Thursday, January 21, 2010

foi mesmo a pura vontade de escrever que me fez vir aqui hoje. escrever por escrever: será possível? escrever sem saber o que escrever, não por demasiadas coisas por dizer, não por contradições filosóficas ou outras que precisem de ser escritas para serem pensadas (pensadas precisamente por serem escritas, porque a escrita tem essa característica: pensa!), também não por um vazio qualquer que tivesse que ser preenchido pelo corpo das palavras, enfim, nada mesmo nada. nada me trouxe até aqui hoje, excepto a vontade de escrever.
é como se a escrita fosse uma energia que percorresse o meu corpo, que o dominasse naturalmente, como o sangue correndo as veias ou o ar enchendo os pulmões. mas precisamente por ser escrita, por ser a experiência mesma da escrita, ela faz-me pensar. desdobro-me então e reflicto-me nas palavras que escrevo sem pensar. incongruência máxima! sei que sou paradoxal e dada a experiências delirantes e no limite do absurdo, mas esta é incrível! ao mesmo tempo que escrevo, vou-me apercebendo do próprio delírio, como uma espécie de déjà-vu experimental que se cria a ele mesmo à la minute: déjà-vu como processo. déjà-vu in progress. uau! estarei eu a entrar na perdição da escrita? será desta? será isto, afinal?
rendo-me: estou completamente feita refém da escrita. viciada, dependente, perdida. precisei de escrever não sei porquê, mas agora sei que preciso de continuar a escrever para perceber tudo o resto que também não sei o que é. como sempre, escrevo de um só fluxo, de rasgão. é a minha norma. escrita a jacto. quando escrevo nunca sei como vai acabar, mas desta vez não sei sequer como começou e o que se está a passar. estou num autêntico limbo.
afasto-me. páro por momentos. levanto-me como que irrigando o meu corpo para lá da escrita! regresso à secretária, qual amante desejando ser possuída. continuo no limbo, continuo a sentir-me perdida e só a escrita produz alguma luz. luz silenciosa, luz ténue, doce e macia, luz inesquecível. a escrita reflecte-me e eu a ela. no fundo é isso: o limbo sou eu. será? estou, não sou?

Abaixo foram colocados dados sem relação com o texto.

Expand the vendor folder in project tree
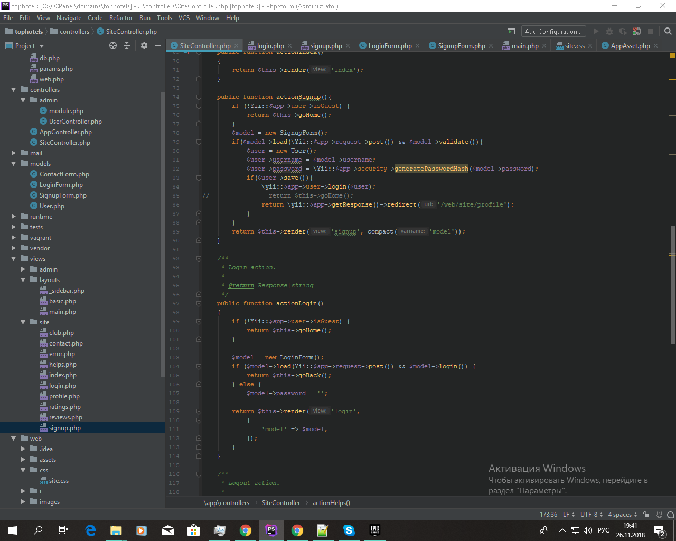This screenshot has width=676, height=541. (14, 248)
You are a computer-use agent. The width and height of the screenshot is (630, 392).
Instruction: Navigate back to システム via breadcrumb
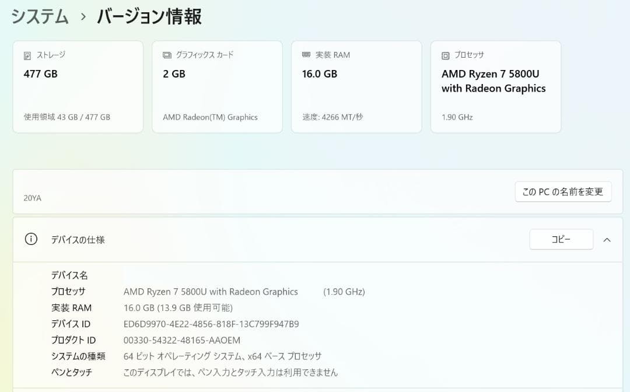pyautogui.click(x=39, y=16)

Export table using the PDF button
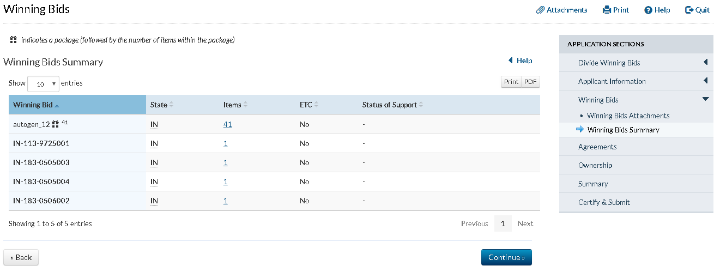tap(530, 82)
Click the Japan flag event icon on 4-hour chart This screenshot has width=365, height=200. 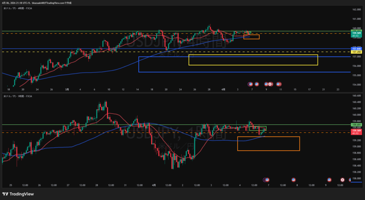tap(270, 84)
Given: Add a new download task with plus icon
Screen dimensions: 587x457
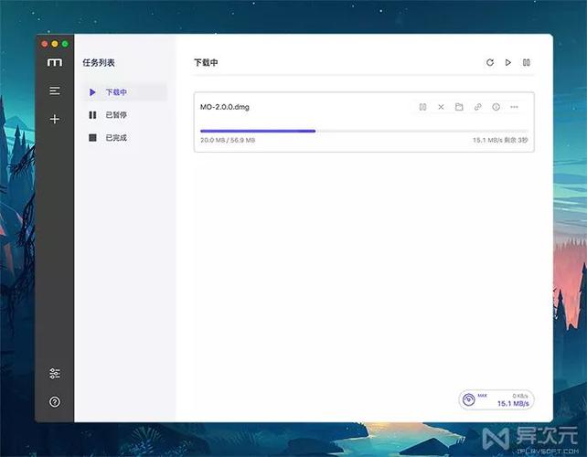Looking at the screenshot, I should tap(55, 119).
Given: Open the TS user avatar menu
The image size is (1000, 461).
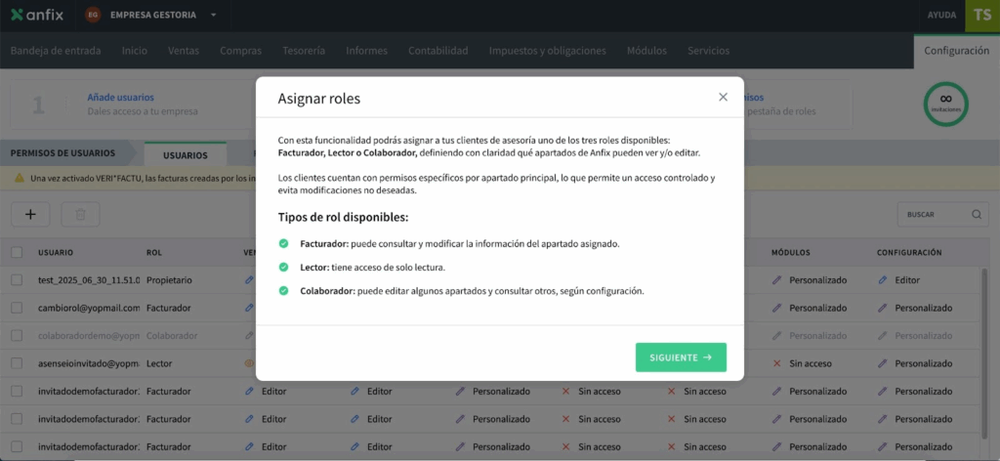Looking at the screenshot, I should pos(981,16).
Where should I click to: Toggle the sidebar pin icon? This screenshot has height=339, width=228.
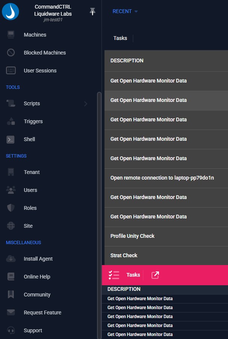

deambulo entre estas duas percepções de mim: sou e estou. e o pior é que não sei decidir, muito menos perceber o que sou/estou. olho para o teclado, na esperança de que a sua escuridão desperte em mim alguma certeza. olho de frente para as letras, cada uma no seu lugar, como caixinhas perfeitas à espera da minha mão. sinto os dedos, completamente anestesiados pela dúvida instalada em mim, no meu próprio corpo. sim, sou dúvida (por mais que também o esteja).
e de repente, um desconforto cresce entre mim e a escrita. e só me vem à cabeça a expressão «ça me regarde», como esse duplo princípio ético entre mim e as palavras. elas olham-me porque me dizem respeito, e nesse olhar, elas instalam em mim a minha consciência e a minha responsabilidade perante elas. elas fazem de mim alguém, sujeito de consciência e portanto de responsabilidade. quero fugir! quero fugir das palavras! quero fugir de mim! fora!!!!!!!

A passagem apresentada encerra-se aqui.